Karen Fleschler: Phil and I are hunkering in and not going out to eat. But we have enjoyed having a couple of friends over for dinner for warmth and conversation. We try to stay optimistic and positive and finding joy in just being alive, knowing our family and friends are safe and well and staying connected. Of course then there’s always alcohol.
Linda Garbarino: “My latest artistic challenge takes me back to my mother’s early days when young ladies were introduced to local society requiring a formal studio photo in a gorgeous gown to be printed in their local paper. I have that lovely framed, original studio photograph. It’s a tough challenge because I have to get the likeness perfectly rendered of her when she was younger than I ever knew her.
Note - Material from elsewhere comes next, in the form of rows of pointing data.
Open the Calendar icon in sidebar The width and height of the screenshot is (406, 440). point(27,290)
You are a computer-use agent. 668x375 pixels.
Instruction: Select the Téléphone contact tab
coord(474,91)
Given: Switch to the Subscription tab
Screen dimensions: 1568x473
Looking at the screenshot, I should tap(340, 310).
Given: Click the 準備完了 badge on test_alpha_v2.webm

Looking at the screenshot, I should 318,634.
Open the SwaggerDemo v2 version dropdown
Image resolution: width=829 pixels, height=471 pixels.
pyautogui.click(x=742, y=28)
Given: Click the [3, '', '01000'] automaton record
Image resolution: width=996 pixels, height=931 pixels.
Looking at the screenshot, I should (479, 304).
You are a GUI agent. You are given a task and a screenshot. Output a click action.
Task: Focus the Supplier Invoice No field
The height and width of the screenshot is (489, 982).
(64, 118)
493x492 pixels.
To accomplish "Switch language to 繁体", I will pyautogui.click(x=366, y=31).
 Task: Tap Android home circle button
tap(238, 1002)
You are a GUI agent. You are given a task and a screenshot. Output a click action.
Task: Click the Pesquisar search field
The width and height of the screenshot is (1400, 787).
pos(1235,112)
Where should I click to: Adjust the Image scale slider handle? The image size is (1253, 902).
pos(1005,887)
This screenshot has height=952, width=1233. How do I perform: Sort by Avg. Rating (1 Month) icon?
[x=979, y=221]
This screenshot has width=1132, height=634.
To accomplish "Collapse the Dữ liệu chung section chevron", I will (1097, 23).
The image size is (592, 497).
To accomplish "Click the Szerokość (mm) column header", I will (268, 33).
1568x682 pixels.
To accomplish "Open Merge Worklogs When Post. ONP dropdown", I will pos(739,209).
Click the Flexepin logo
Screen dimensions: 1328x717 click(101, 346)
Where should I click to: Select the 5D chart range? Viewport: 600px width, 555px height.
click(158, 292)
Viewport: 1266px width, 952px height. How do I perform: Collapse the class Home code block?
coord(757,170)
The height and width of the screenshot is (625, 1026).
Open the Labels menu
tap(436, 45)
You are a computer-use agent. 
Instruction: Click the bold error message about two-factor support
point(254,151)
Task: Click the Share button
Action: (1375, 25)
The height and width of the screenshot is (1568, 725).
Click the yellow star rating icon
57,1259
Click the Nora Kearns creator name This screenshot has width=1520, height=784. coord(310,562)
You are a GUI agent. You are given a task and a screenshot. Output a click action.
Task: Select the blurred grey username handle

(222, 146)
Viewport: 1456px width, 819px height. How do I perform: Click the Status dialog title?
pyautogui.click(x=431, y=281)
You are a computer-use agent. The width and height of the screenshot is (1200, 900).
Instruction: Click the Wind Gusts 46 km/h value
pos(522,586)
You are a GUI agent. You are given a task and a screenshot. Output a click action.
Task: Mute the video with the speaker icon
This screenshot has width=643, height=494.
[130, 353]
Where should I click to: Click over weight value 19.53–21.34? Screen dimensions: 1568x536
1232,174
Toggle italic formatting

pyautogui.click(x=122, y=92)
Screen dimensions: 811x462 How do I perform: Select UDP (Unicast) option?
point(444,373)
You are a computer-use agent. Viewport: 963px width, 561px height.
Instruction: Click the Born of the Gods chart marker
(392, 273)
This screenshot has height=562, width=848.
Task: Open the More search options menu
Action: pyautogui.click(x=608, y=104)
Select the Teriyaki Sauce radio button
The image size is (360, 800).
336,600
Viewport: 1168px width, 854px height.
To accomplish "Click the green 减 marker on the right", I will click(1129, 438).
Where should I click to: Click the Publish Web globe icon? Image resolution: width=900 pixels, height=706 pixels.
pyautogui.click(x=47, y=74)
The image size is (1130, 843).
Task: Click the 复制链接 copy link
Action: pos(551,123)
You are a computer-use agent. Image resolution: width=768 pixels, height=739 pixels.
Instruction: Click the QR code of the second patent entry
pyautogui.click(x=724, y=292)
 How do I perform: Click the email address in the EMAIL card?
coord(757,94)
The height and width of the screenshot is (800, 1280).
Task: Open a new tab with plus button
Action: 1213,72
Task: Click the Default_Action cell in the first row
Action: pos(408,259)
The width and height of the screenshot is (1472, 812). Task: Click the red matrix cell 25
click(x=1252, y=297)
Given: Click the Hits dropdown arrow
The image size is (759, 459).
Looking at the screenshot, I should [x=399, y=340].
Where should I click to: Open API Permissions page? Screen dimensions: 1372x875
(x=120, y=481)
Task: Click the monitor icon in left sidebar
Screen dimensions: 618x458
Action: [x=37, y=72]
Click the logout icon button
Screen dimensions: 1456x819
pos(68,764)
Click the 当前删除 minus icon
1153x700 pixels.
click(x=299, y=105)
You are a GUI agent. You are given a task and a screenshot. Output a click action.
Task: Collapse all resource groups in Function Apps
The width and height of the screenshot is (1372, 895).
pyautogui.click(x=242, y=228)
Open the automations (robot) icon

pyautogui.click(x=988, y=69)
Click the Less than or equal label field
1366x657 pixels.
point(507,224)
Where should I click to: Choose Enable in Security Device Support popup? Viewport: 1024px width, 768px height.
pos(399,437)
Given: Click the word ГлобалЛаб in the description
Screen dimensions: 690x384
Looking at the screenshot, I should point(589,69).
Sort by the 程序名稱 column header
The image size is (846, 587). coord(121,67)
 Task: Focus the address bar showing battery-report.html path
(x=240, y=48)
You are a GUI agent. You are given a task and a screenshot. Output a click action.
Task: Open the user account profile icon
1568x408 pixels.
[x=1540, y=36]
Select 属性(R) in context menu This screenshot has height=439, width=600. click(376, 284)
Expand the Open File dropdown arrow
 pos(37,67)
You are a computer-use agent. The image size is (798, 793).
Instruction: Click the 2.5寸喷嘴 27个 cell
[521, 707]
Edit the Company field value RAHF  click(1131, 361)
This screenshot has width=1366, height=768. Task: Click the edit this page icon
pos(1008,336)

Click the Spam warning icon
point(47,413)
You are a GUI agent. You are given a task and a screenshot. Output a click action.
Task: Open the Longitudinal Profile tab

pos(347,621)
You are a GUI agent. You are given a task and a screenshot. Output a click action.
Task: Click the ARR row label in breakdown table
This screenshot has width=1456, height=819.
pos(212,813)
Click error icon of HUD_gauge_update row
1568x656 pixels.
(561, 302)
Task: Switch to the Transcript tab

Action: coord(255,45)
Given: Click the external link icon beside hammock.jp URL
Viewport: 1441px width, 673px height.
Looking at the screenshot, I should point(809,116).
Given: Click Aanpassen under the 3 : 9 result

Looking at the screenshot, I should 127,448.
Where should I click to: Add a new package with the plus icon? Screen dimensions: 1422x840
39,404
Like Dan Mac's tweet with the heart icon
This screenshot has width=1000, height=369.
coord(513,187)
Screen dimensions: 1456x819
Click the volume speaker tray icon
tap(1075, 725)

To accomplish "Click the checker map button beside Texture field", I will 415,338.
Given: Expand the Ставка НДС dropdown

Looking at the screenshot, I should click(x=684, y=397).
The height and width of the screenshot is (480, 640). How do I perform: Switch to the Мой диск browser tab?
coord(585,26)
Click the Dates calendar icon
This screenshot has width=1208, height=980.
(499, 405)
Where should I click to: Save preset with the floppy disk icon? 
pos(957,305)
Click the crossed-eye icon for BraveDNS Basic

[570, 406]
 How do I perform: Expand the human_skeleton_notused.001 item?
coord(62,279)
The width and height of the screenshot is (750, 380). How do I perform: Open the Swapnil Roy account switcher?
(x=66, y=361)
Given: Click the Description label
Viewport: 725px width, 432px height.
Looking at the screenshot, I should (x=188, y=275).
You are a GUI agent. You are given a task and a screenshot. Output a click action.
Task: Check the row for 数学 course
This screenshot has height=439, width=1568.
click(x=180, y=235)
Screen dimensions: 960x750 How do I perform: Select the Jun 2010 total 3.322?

It’s a lovely challenge and one that you might consider, yourself.”
Marge Haggin: Georgia, Joyce and Christine and I meet for art play days—but we won’t be doing that for awhile. But I challenged them each to produce a piece of art with a flower on a pink background. Then next week we will send a photo of our piece of art piece to each other.
I am still working on the art to enter in the Spring Show, but since the date is now moved to November, I hope to still be able to add a new piece to it. Collage is a great way to get involved in a piece of art that is relaxing. Find colors, shapes, themes in junk mail, magazines, old love letters–use your imagination. (You don’t have glue? There is always flour and water.) One of the best ideas is to call another artist and just chat. Maybe someone you haven’t had time to visit in awhile. Art has opened so many doors for all of us–now is a good time to explore and find ways to expand for ourselves and I hope to pass on to others.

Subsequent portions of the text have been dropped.